Pixel coordinate grounding data:

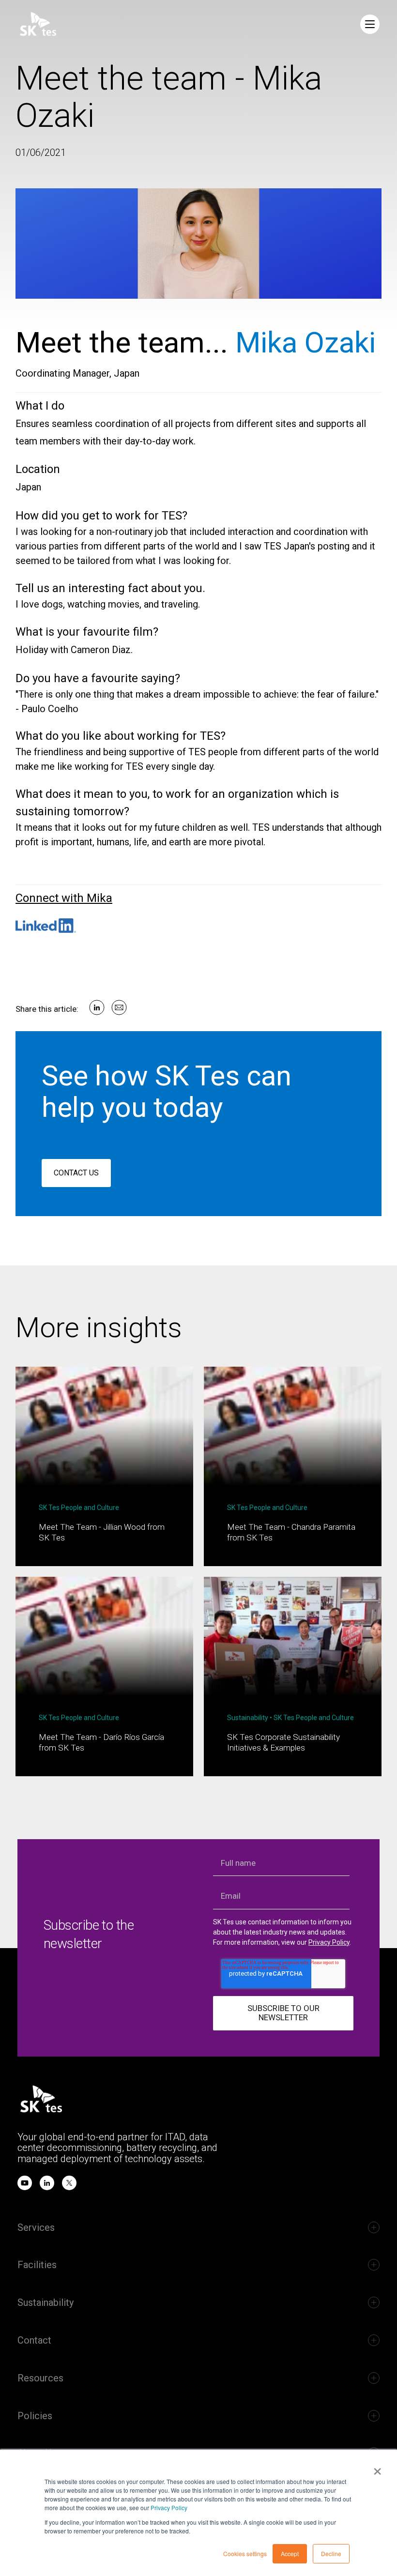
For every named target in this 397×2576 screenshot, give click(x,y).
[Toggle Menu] (370, 24)
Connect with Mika (63, 898)
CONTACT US (76, 1172)
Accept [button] (290, 2553)
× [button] (377, 2468)
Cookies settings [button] (245, 2553)
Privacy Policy (169, 2507)
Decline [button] (331, 2553)
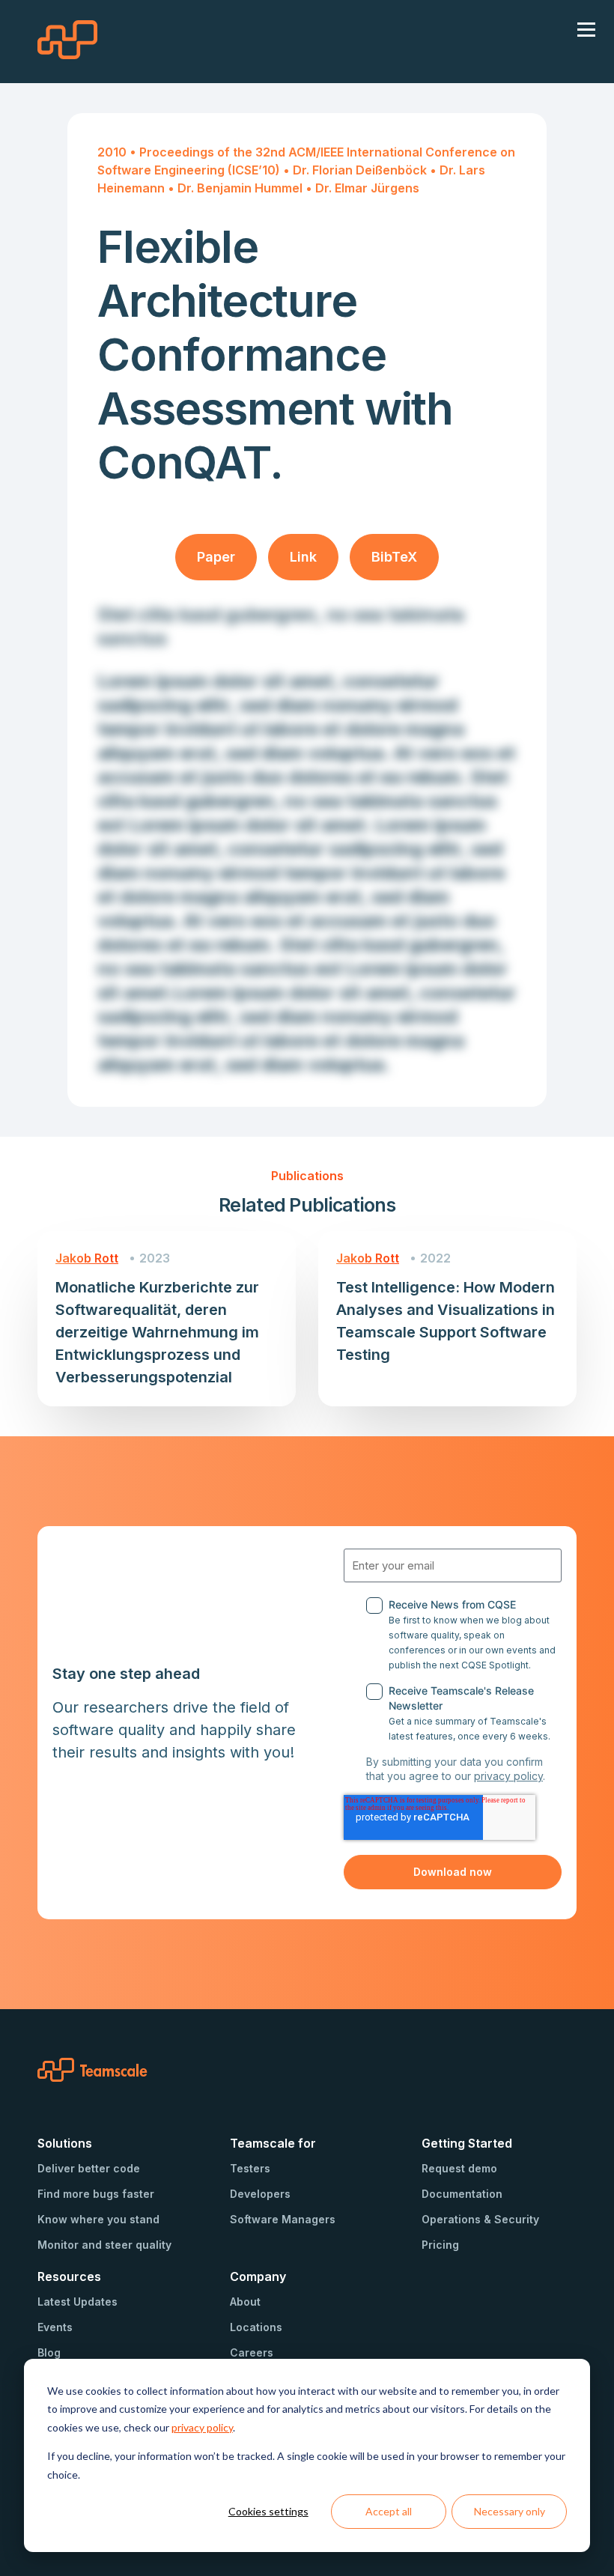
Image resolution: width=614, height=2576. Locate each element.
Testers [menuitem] (250, 2168)
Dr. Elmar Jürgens (367, 187)
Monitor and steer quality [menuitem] (104, 2244)
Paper (216, 557)
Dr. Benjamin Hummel (241, 187)
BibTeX (394, 557)
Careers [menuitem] (251, 2352)
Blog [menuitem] (49, 2352)
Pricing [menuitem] (440, 2244)
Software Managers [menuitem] (282, 2219)
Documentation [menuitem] (462, 2193)
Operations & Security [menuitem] (480, 2219)
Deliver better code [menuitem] (88, 2168)
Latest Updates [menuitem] (77, 2301)
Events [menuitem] (55, 2327)
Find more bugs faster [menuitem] (95, 2193)
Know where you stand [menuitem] (98, 2219)
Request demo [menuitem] (459, 2168)
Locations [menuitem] (256, 2327)
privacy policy (202, 2427)
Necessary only (509, 2511)
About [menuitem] (245, 2301)
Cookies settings (268, 2511)
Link (303, 557)
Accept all (388, 2511)
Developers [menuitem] (260, 2193)
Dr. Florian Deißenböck (361, 169)
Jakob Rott (86, 1258)
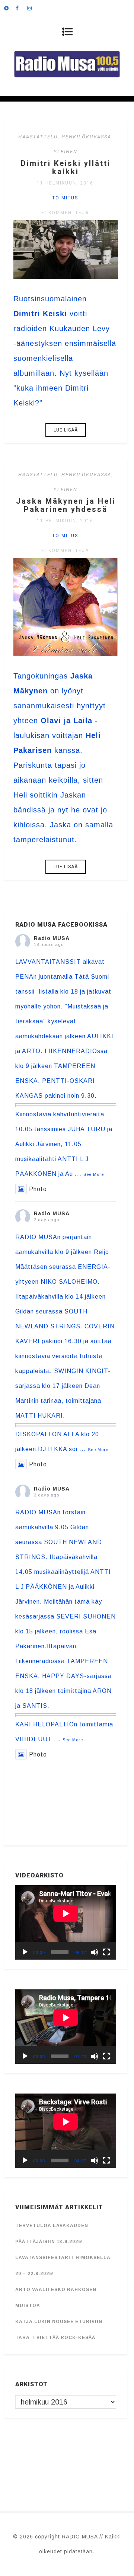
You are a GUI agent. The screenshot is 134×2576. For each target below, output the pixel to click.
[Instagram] (32, 7)
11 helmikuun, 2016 (65, 183)
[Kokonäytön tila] (106, 1952)
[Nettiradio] (9, 7)
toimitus (65, 198)
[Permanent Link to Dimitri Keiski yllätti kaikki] (65, 276)
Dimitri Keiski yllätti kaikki (66, 167)
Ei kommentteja (65, 212)
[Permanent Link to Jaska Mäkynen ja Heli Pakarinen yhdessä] (65, 653)
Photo (38, 1189)
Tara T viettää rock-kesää (55, 2337)
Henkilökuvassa (86, 136)
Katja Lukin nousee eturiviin (58, 2321)
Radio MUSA (52, 938)
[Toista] (25, 1952)
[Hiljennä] (94, 1952)
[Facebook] (21, 7)
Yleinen (65, 151)
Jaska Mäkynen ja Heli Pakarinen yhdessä (65, 505)
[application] (65, 1922)
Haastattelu (38, 136)
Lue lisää (66, 430)
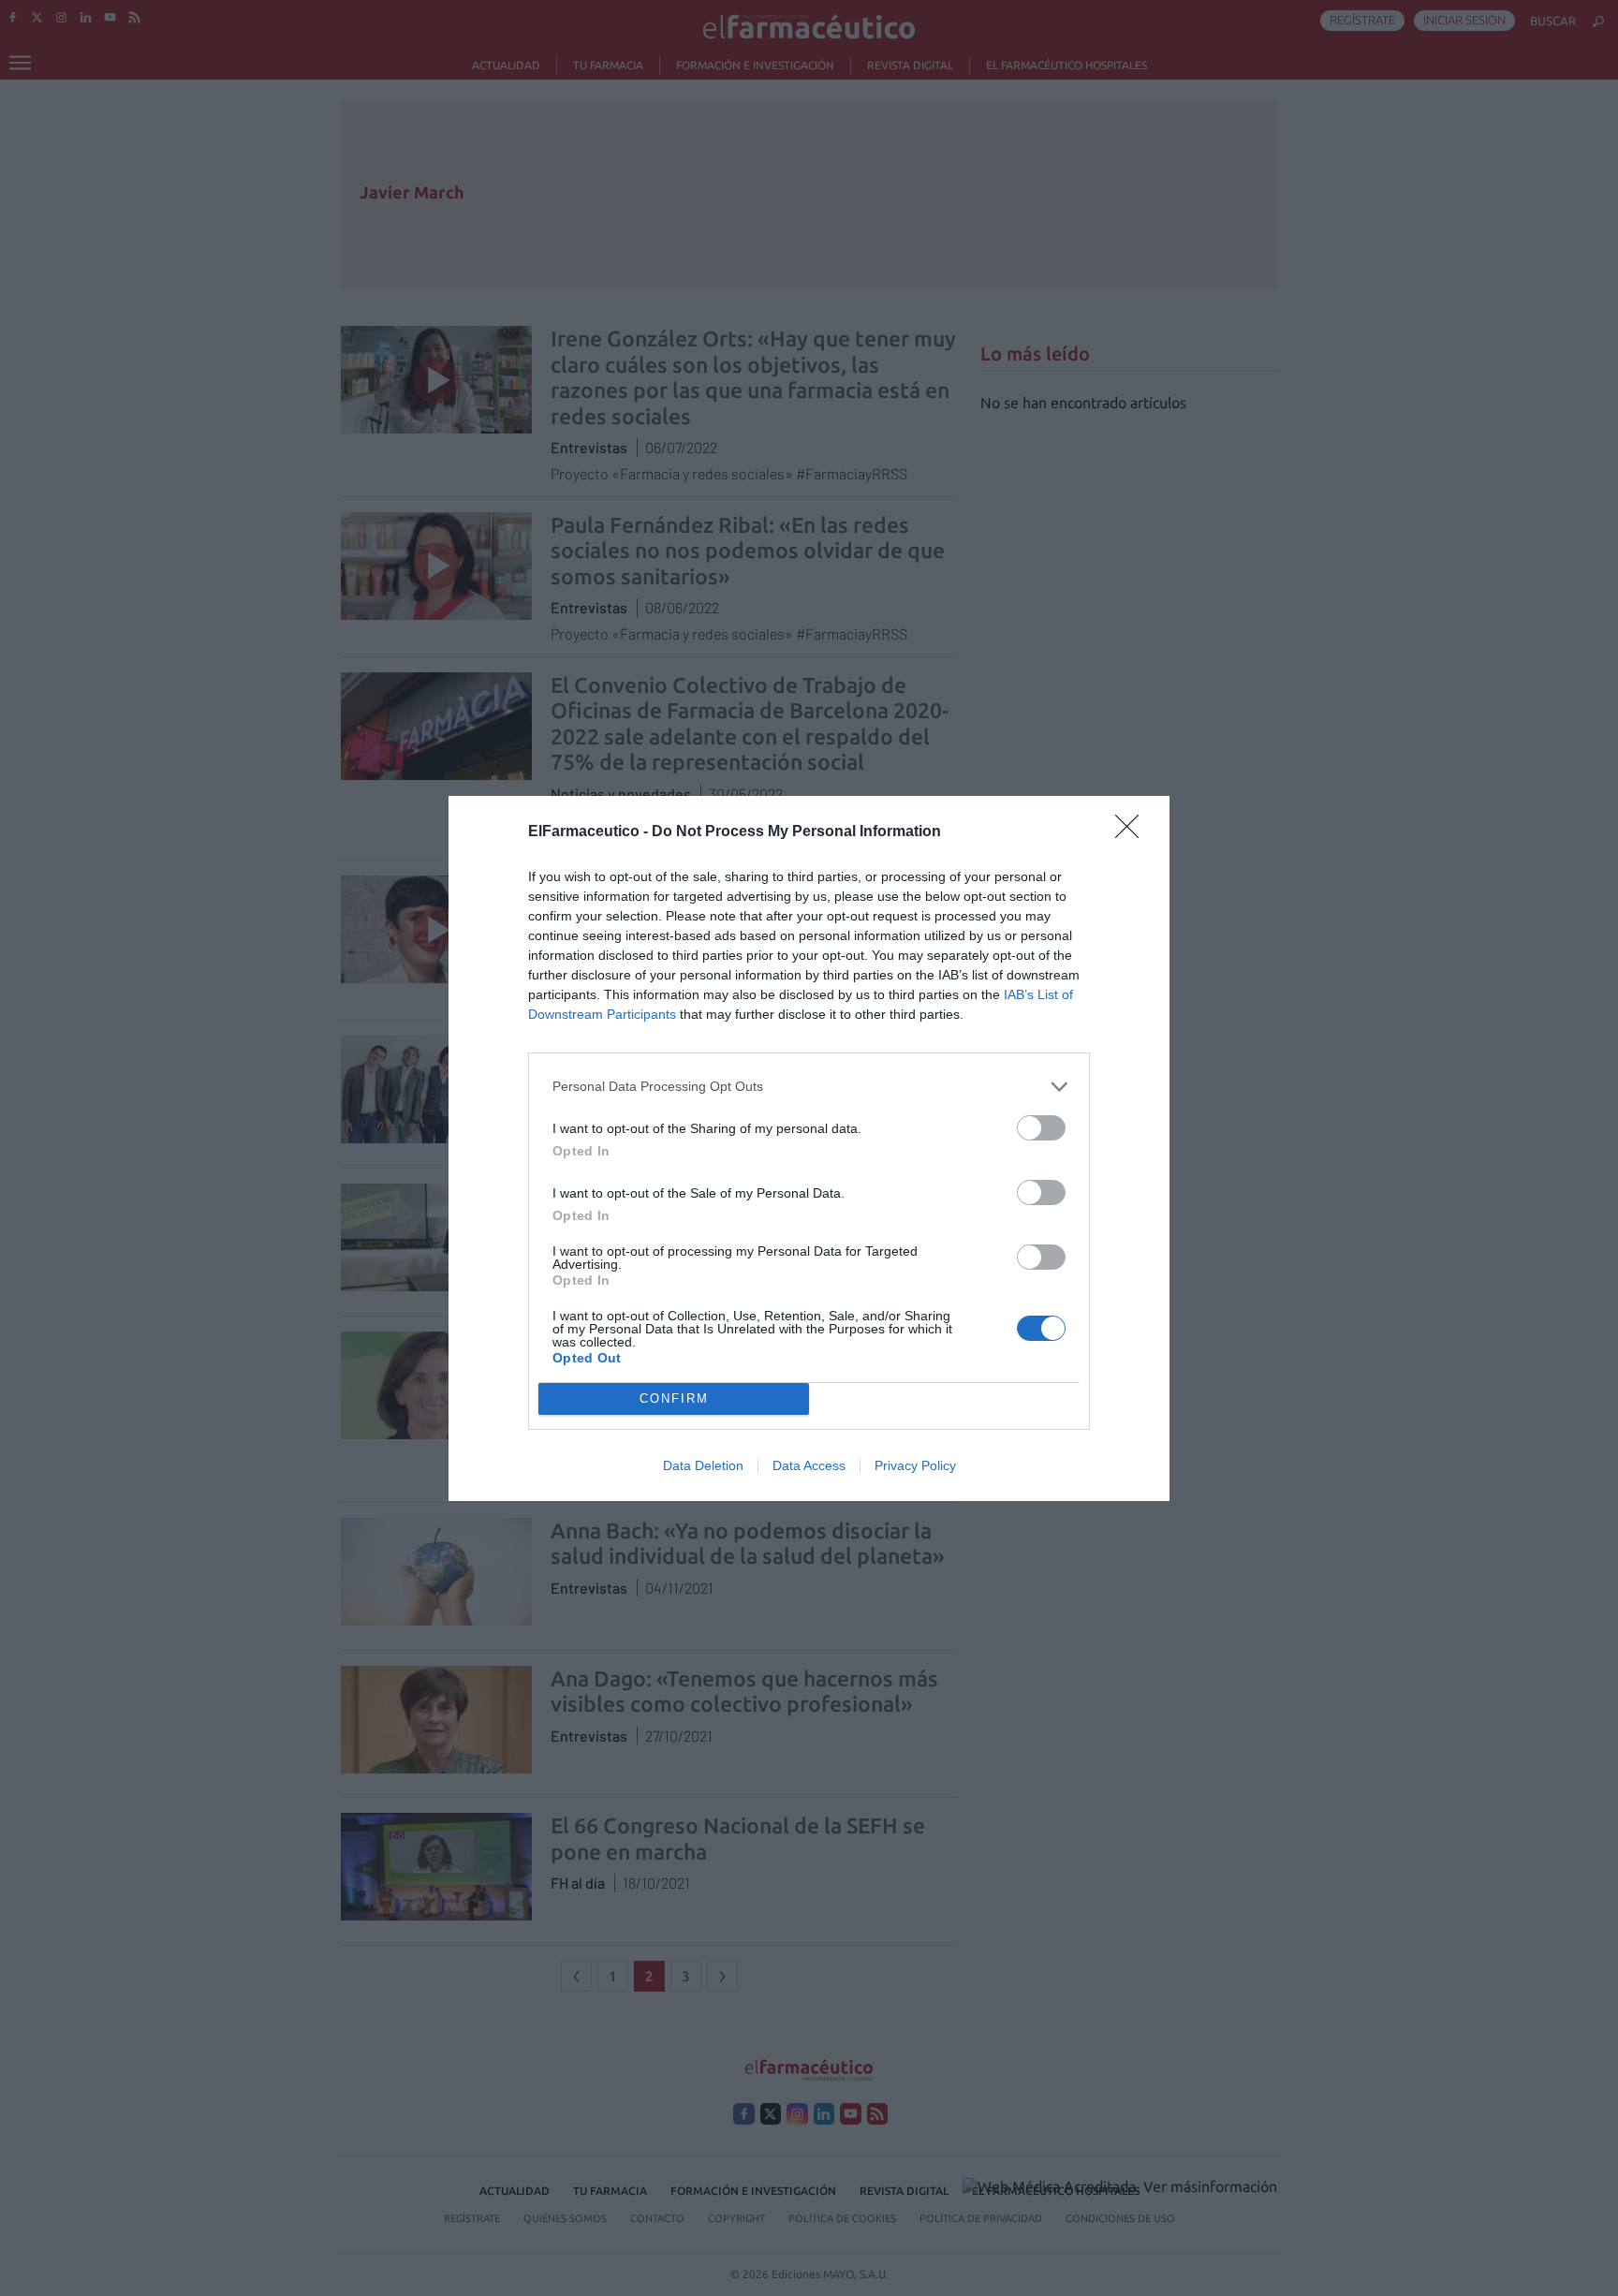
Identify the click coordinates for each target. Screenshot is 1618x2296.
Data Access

__THE TASK__: Extract all lines of the records above that include "Link".

__SOLVED PROBLEM__:
Link (303, 557)
[Permanent Link to Dimitri Keiski yllätti kaikki] (65, 276)
[Permanent Link to Jaska Mäkynen ja Heli Pakarinen yhdessä] (65, 653)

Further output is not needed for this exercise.